Which brings me to hygroelectricity. Truth be told, there is still some discussion about just how it works, and the researchers working on it haven’t published much yet — most of the details are proprietary. But in a nutshell, it harnesses the same mechanism that scientists believe generates lightning: electrical charge exchanged between water droplets and other solid particles or molecules floating in the atmosphere.

Some history: In 1840 the engineer of a steam locomotive in Newcastle upon Tyne in northern England noticed he was getting static electricity shocks from the steam escaping a pressure relief valve. After further experimentation by several scientists, it was determined that the moving steam was somehow generating an electric charge. This subsequently became known as the Armstrong Effect, named for William Armstrong, one of the investigators. The discovery languished as a scientific curiosity with no real practical applications until just recently.

In 2018, a team of researchers at the University of Massachusetts Amherst were working on a humidity sensor. The sensor was producing an electrical signal, as expected, but then they found that the student in charge had forgotten to plug in the experiment. Their serendipitous discovery showed that electrical energy could be produced directly from humid air, and that the only moving part required was the air itself!

Further research showed that the materials used were less important than the surface structure, and that incorporating nano-structures (which increase the surface area) enhanced the effect. Although not yet fully understood, it seems that the kinetic energy of moving humid air was being converted into electrical energy!

The top graphic shows the process schematically. When a water molecule in the air interacts with a water molecule adsorbed to the surface it can create either a hydroxide ion or a hydronium ion. Which of the two occurs depends on the charge and composition of the surface the adsorbed molecules are attached to.

Creation of these ions constitutes a transfer of charge, so the cathode and anode will build up a usable voltage that can serve as an energy source. They’ve been dubbed hygroelectric generators (HEGs). The most powerful built to date can only light a single LED, but the technology can be scaled up indefinitely. Some researchers speculate that in humid climates an HEG the size of a washing machine, incorporating hundreds of closely-spaced layers of HEGs, could power an entire home.

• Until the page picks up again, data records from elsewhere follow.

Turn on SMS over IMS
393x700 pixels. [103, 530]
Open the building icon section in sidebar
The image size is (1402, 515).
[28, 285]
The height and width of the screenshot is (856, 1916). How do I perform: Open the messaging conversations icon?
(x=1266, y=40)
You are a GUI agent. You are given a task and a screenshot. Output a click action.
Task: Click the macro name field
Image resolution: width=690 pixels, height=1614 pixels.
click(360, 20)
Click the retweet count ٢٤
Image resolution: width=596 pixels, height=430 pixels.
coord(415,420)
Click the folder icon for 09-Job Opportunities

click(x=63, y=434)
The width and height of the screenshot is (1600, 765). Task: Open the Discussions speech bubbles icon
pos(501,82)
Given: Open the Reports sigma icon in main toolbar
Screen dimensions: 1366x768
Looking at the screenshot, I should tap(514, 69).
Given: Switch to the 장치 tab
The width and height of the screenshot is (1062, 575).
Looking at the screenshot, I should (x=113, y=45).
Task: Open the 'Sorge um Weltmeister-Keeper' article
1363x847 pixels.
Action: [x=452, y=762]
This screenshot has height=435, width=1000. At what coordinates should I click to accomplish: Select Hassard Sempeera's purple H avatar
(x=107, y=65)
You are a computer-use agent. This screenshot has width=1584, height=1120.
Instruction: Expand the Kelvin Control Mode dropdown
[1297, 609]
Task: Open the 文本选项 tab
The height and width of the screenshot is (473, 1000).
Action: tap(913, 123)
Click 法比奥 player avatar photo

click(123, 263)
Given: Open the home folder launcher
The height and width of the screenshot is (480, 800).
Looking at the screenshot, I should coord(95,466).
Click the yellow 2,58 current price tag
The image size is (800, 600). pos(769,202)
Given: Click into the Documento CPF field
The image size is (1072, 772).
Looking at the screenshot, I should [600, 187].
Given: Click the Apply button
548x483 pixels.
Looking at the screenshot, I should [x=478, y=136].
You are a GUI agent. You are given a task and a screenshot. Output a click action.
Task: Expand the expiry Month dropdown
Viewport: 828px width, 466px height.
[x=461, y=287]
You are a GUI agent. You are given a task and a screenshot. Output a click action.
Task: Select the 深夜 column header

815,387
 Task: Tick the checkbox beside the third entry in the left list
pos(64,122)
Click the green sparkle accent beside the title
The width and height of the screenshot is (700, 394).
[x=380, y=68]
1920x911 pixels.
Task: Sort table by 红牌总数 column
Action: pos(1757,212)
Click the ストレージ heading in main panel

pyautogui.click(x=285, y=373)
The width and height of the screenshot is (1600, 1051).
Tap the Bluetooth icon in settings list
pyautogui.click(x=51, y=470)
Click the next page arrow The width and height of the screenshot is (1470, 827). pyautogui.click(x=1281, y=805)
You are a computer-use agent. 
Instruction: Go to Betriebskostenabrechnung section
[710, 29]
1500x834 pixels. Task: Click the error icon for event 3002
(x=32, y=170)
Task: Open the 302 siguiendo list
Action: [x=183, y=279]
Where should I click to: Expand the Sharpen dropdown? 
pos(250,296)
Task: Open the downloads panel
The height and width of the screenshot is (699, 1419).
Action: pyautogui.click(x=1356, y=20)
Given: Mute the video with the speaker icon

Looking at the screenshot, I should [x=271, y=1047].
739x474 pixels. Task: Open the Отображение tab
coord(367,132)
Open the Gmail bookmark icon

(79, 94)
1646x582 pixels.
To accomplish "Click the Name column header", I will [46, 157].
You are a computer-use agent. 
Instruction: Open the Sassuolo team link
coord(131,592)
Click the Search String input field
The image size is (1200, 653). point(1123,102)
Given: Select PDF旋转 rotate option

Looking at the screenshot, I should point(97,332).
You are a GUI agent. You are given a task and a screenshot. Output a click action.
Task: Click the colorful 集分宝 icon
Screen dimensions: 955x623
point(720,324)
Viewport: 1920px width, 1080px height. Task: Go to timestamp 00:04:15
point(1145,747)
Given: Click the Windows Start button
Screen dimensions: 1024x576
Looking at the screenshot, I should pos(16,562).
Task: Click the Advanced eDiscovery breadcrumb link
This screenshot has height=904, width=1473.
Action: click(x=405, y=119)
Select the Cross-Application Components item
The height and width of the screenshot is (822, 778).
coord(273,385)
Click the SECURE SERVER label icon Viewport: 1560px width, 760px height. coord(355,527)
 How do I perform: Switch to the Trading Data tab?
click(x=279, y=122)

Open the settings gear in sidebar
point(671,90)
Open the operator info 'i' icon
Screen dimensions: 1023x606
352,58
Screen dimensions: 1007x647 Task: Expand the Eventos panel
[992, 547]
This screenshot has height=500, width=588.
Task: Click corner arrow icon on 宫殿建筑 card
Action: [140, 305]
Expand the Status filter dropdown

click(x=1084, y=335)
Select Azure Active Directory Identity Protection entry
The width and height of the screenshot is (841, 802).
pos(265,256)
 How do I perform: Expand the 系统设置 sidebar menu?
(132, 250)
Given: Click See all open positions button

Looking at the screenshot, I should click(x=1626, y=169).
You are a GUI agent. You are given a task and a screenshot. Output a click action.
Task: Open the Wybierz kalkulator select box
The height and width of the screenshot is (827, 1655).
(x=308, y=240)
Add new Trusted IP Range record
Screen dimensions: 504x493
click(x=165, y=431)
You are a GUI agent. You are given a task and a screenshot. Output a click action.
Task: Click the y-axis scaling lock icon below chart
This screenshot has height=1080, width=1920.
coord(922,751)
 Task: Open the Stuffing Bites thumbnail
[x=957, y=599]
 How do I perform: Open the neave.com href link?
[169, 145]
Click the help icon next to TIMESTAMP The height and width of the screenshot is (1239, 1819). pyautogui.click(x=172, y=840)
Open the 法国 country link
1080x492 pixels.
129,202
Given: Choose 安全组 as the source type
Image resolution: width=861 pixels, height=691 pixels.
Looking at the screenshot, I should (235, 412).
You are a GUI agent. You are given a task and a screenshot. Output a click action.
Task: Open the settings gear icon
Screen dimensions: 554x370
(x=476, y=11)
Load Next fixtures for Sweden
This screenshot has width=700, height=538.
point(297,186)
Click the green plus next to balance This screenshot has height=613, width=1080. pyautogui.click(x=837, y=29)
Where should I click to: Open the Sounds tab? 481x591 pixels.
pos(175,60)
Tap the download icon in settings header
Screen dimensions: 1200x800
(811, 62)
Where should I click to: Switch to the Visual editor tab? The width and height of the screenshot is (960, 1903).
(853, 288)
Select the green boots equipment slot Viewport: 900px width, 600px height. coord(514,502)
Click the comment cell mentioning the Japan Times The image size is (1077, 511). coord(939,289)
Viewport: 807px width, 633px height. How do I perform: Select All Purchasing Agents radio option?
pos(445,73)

The first HEGs would only function well in a humidity of 60% or higher, but recent improvements have brought that requirement down to 20%. Even desert climates have some humidity, so further improvements could make HEGs useful pretty much everywhere.

If you’re curious about the exact mechanism of charge transfer in HEGs, good — because so am I. As I said, many of the details are still proprietary, but here’s how I think it goes down. The graphic shows two water molecules entering an HEG, the top one interacting with another water molecule adsorbed to the cathode, and the bottom water molecule interacting with one adsorbed to the anode:

The actual adsorption geometry of the water molecules is a bit “messy” compared to what is shown here, but this simplified geometry makes it easier to follow what I hypothesize to be the charge transfer mechanism. Note that the hydroxide and hydronium ions created by this process are short-lived, and are quickly neutralized by interactions with other water molecules and ions in the moving air.

The puzzle that remains for me is exactly where the energy is coming from. The air exiting an HEG has the same humidity as the air entering it. The First Law of Thermodynamic (conservation of energy) requires a full accounting of energy flow into and out of any system. I’d be curious to know if the air exiting the HEG is any cooler than when it enters. I’d also be curious to know how the exiting air speed compares to that entering. Alas, those details are not yet available.

I may return to this topic in a future post, once the research on HEGs has been published (and patents filed). Either way, it now appears we have another source of truly renewable energy that could help us move away away from harmful fossil fueled energy sources.